Lots of music. It doesn’t have to be holiday tunes, but another blast of Burl Ives singing “Holly Jolly Christmas” is bound to lift your spirits and subdue any Grinch who might try to darken your day.

2. Cookies!

It’s not so much the eating but the making and baking that brings out the best of the holidays. There’s nothing like the smell of snickerdoodles toasting in the oven. If sugar is off your diet, make a batch for a neighbor.

3. Donate.

It’s a great time to have one of the charitable organizations pick up that winter coat you never wear or the household items that clutter your counters. Many of them will even pick it up for you at the curb.

5.Zoom!

If you set up your computer or cell phone with the Zoom app you can talk and see your loved ones or old friends by way of the Internet. No mask required.

6. Holiday Cards!

Write a few. It can be a bit of a chore if we try to send a card to every human being in our address books, but penning positive thoughts and good wishes to a few special folks can’t help but remind us to be grateful for our many blessings.

7. Adopt a pet!

If you’ve ever considered getting a puppy or kitten or even a goldfish to add some sparkle to your day, now’s a great time. Personally I can tell you that my life is much richer with two cats in the house. And now I have someone to hang out holiday stockings for.

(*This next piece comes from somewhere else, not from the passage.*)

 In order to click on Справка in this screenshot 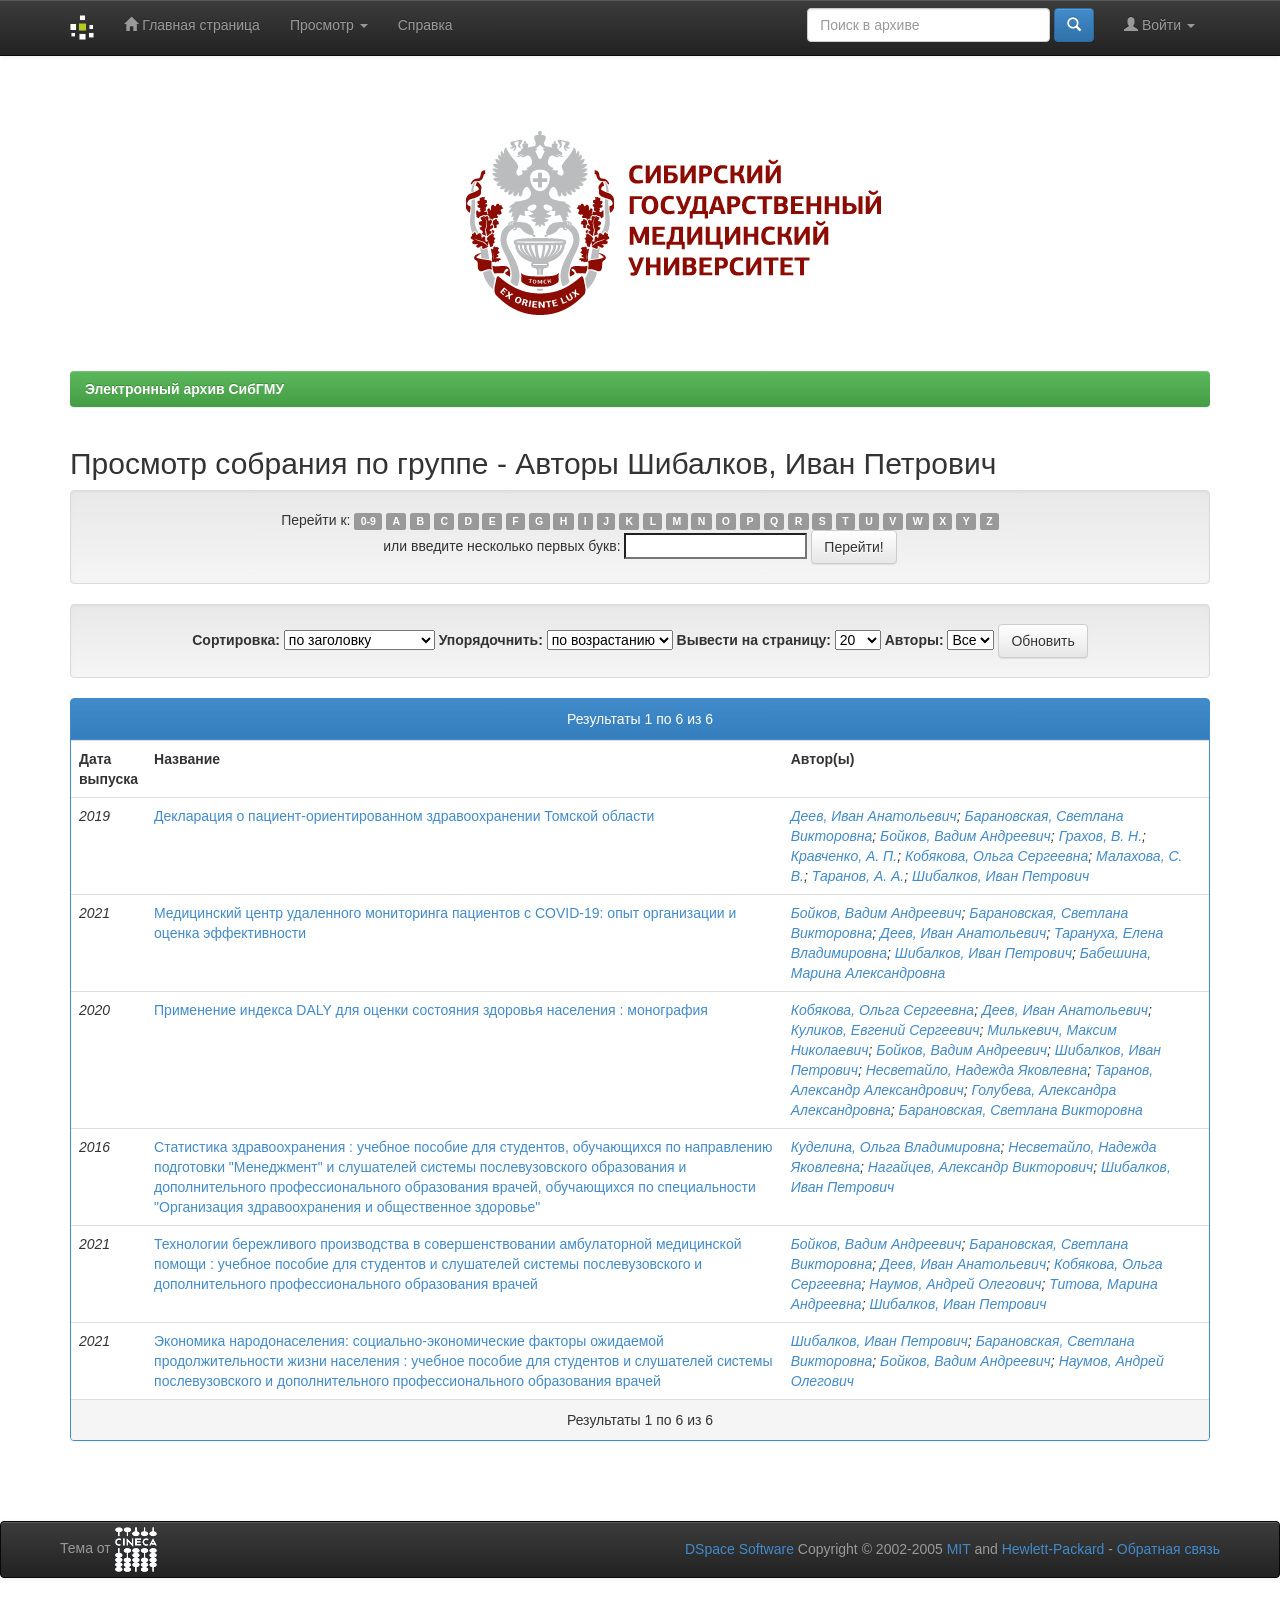, I will do `click(425, 25)`.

8. Volunteer to write for Santa!

There are a number of organizations who offer letters from Santa to kids around the world. But Mr. Clause is pretty busy these days so you too can be an author for the masses.

One joyful thought or action is the perfect gift to give ourselves and others for the holidays.And we can’t contain positivity.Once it’s unleashed, no matter how modest it may appear, it expands and embraces anyone who stands in its path; or as Mr. Shakespeare once said:“How far that little candle throws his beams!”